YOUR GOAL: This task calls for the lines below starting at the one containing "Click the 确定 OK button" and ending at the one containing "1307x843 pixels.", repeated exactly with both ends kept and pictures left out.

RECORDS TO PROCESS: Begin

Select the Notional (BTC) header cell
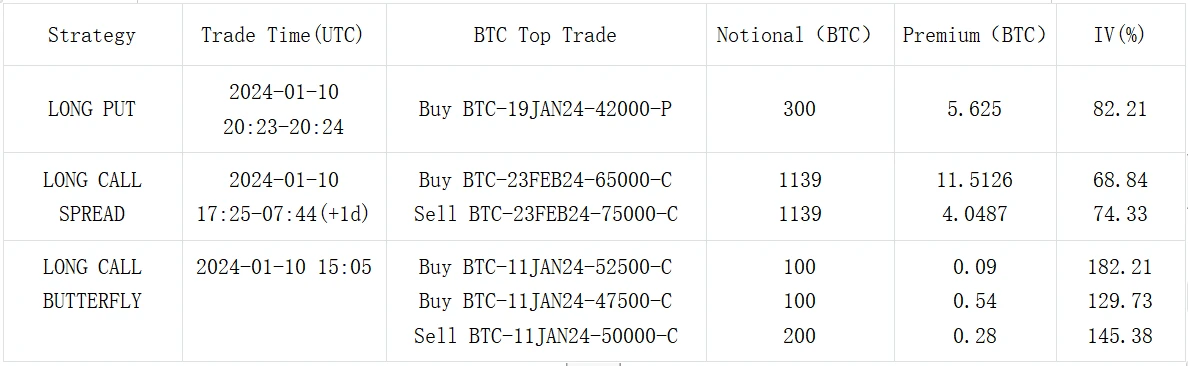 click(800, 35)
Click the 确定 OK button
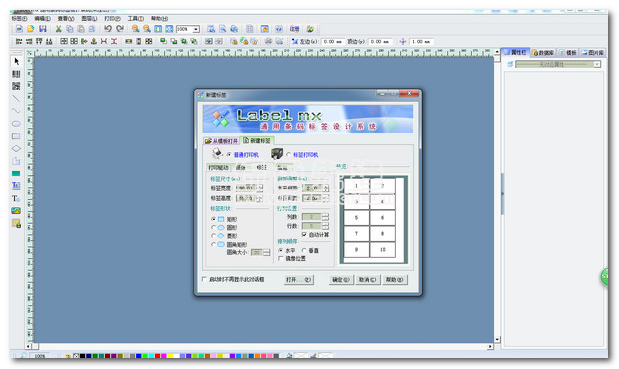 (341, 279)
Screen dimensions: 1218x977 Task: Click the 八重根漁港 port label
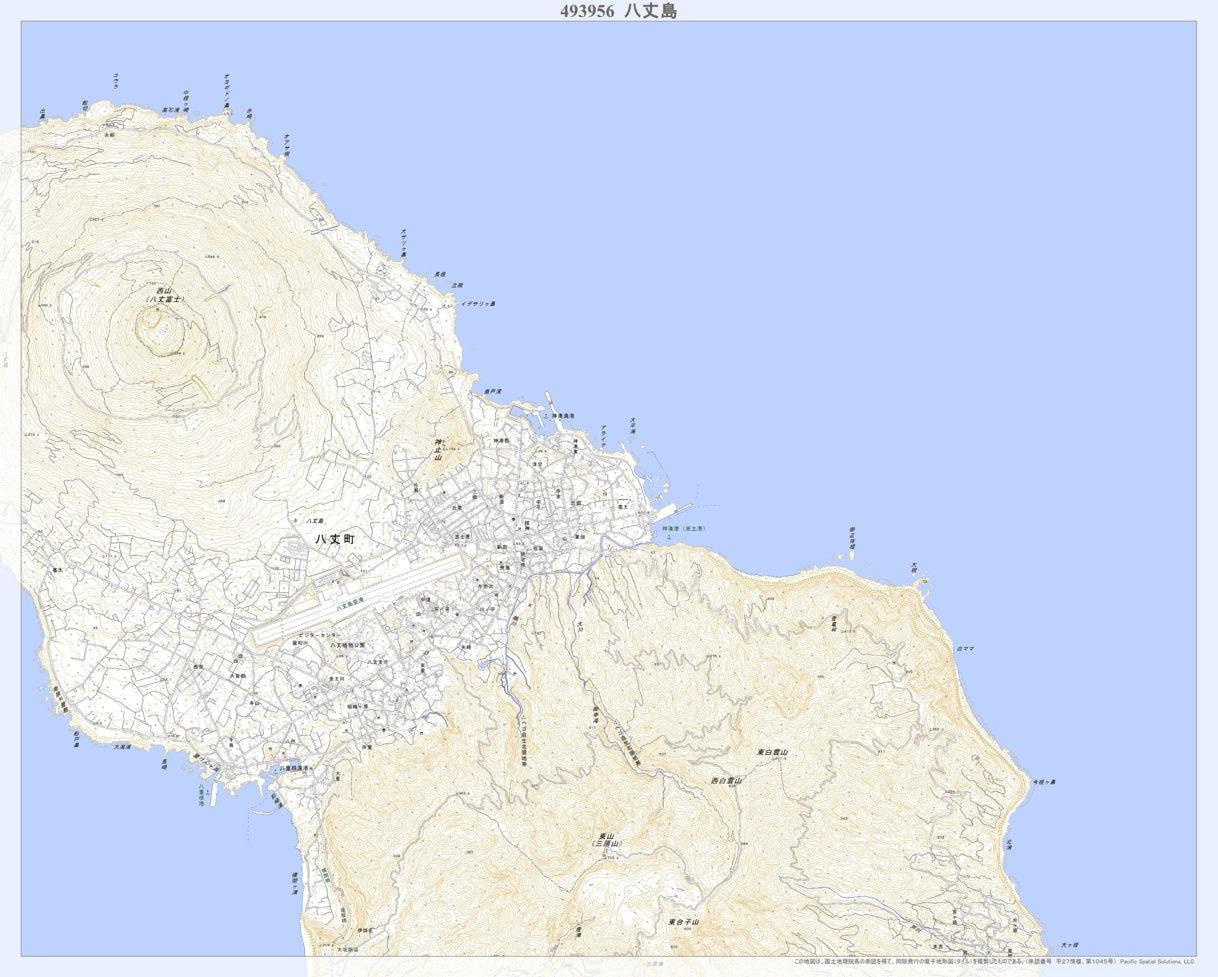click(x=297, y=768)
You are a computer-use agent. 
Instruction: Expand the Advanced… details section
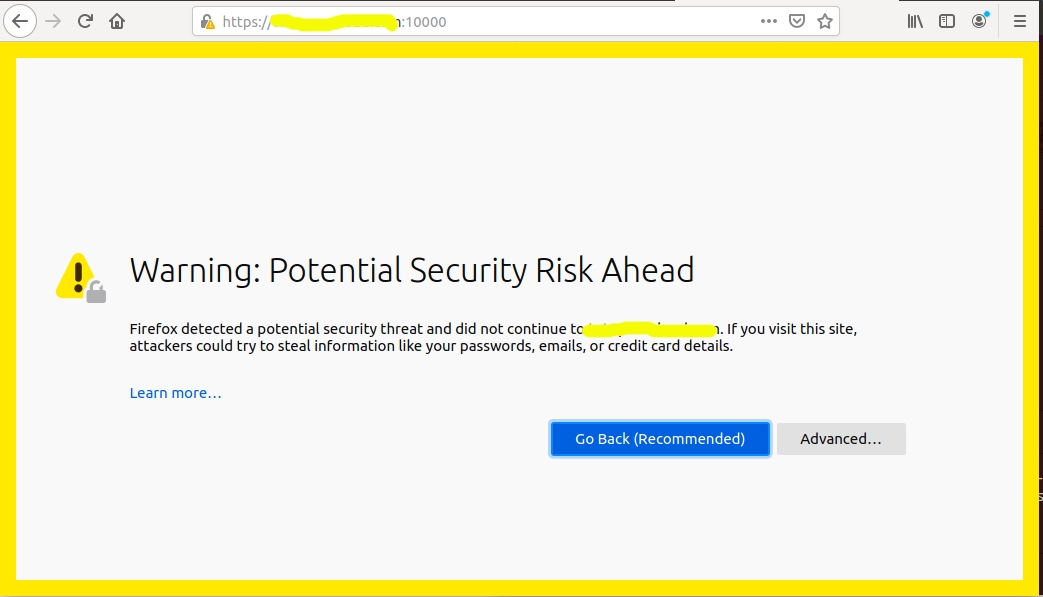point(841,439)

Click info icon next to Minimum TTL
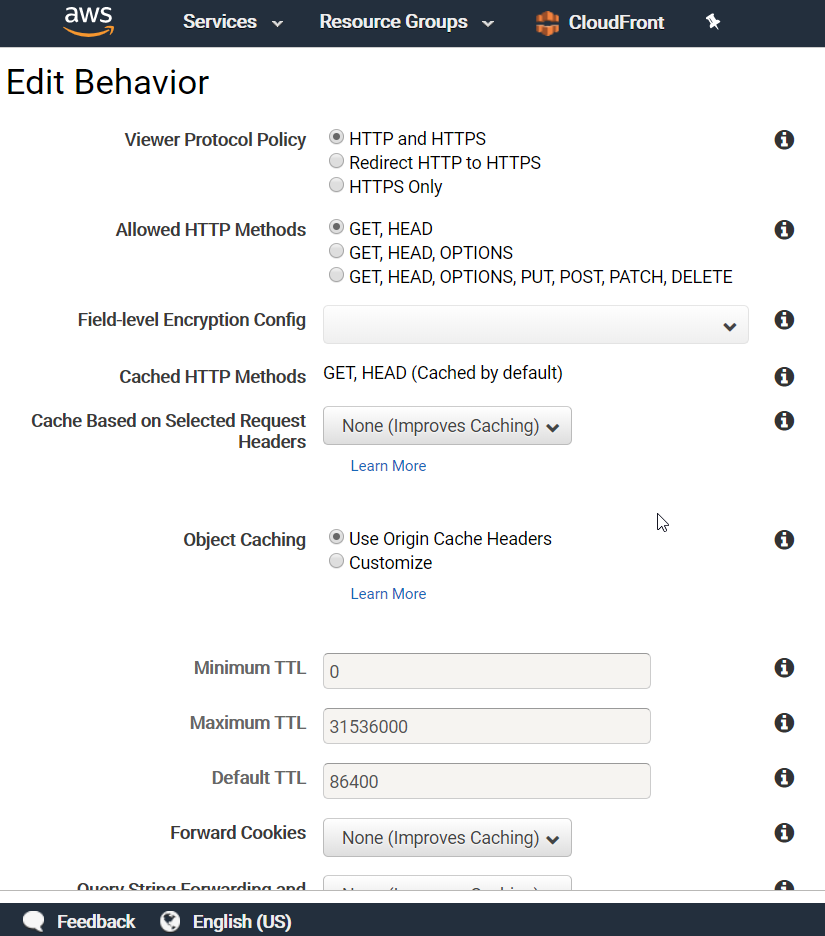784,668
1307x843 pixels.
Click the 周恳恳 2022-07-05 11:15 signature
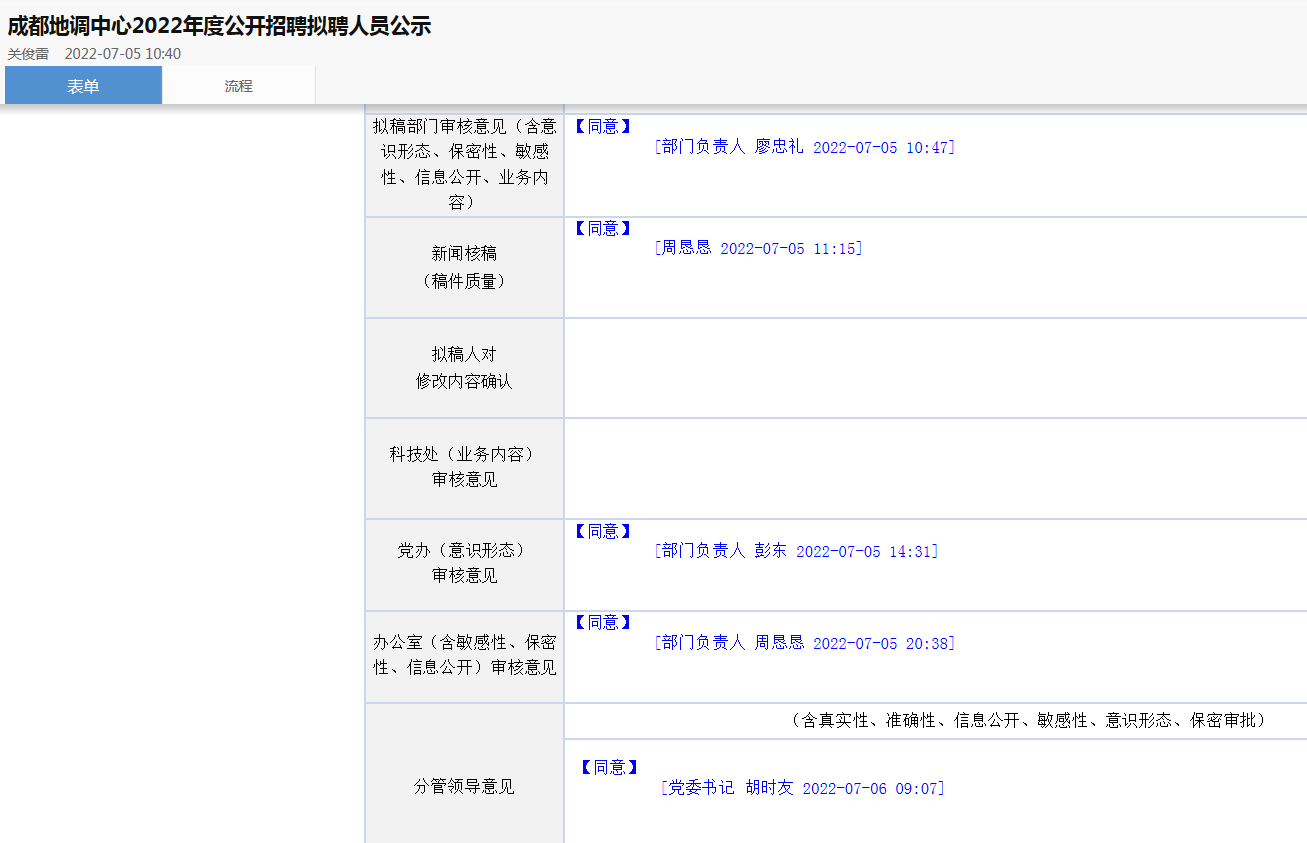(x=758, y=248)
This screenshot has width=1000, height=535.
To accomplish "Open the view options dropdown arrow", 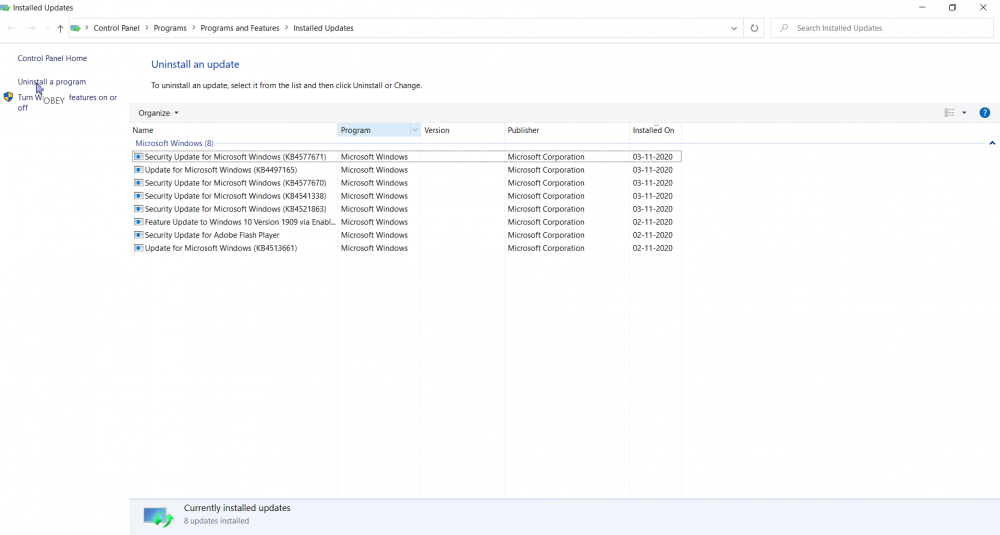I will (x=964, y=113).
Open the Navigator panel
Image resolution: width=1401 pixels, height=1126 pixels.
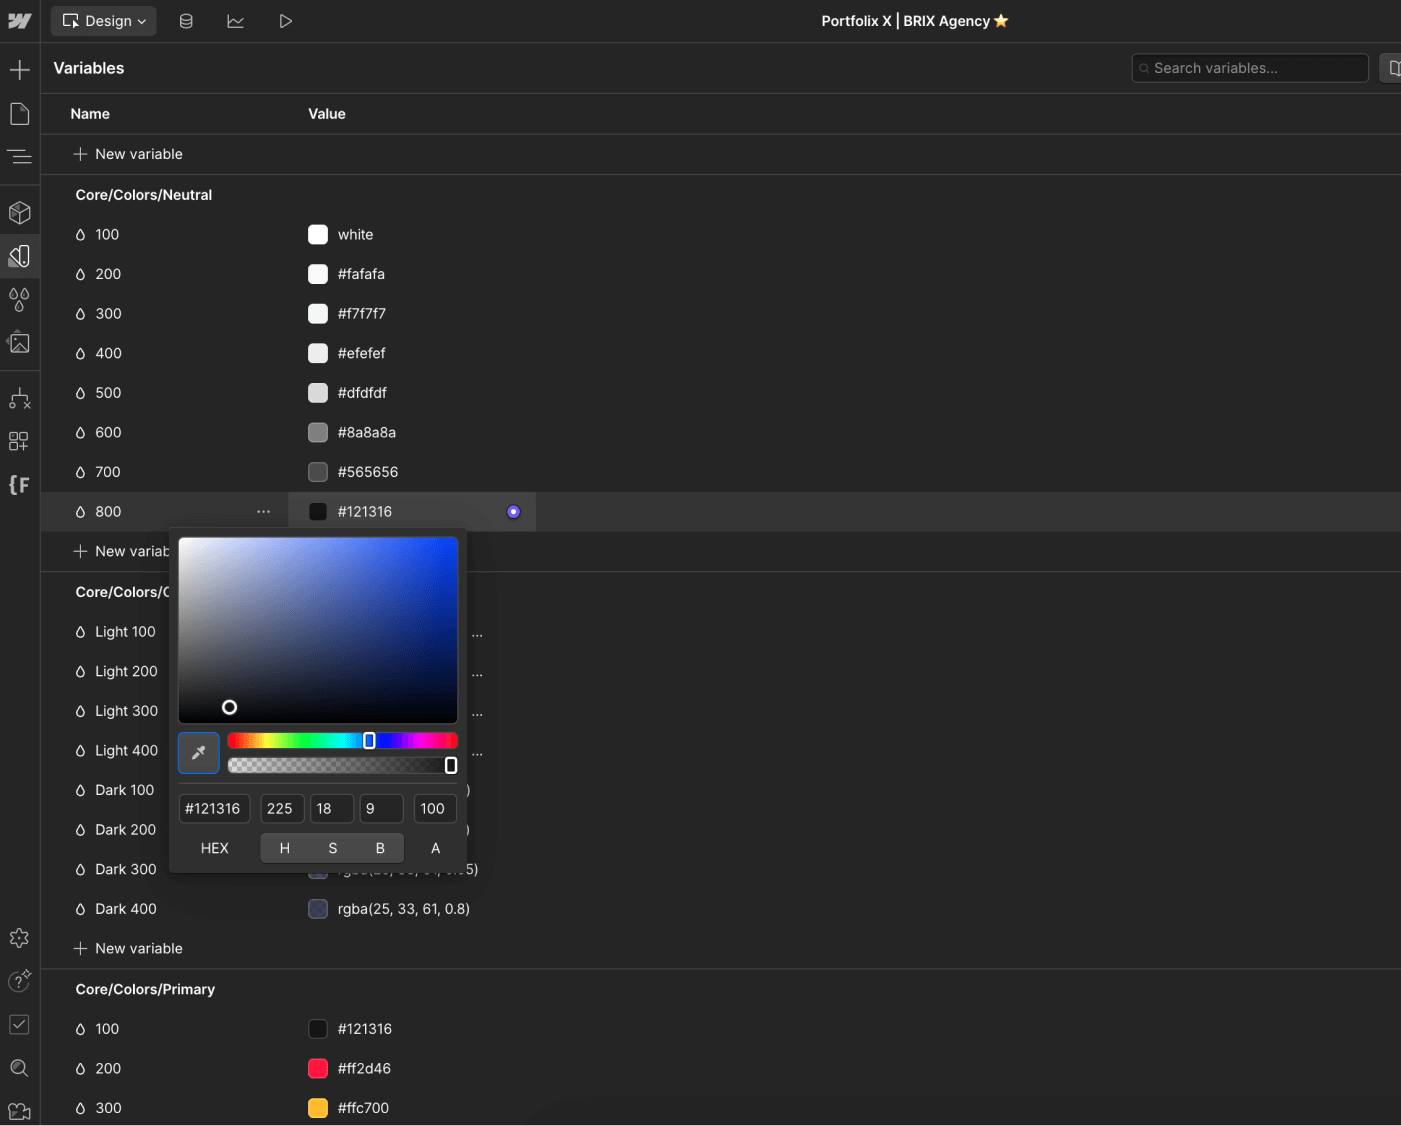(x=20, y=156)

RECORDS TO PROCESS: End

REPLY:
Click the 确定 OK button
 (341, 279)
Screen dimensions: 1218x977 Task: Click the 八重根漁港 port label
click(x=297, y=768)
You are a computer-use agent. 
Instruction: Expand the Advanced… details section
point(841,439)

Click info icon next to Minimum TTL
784,668
1307x843 pixels.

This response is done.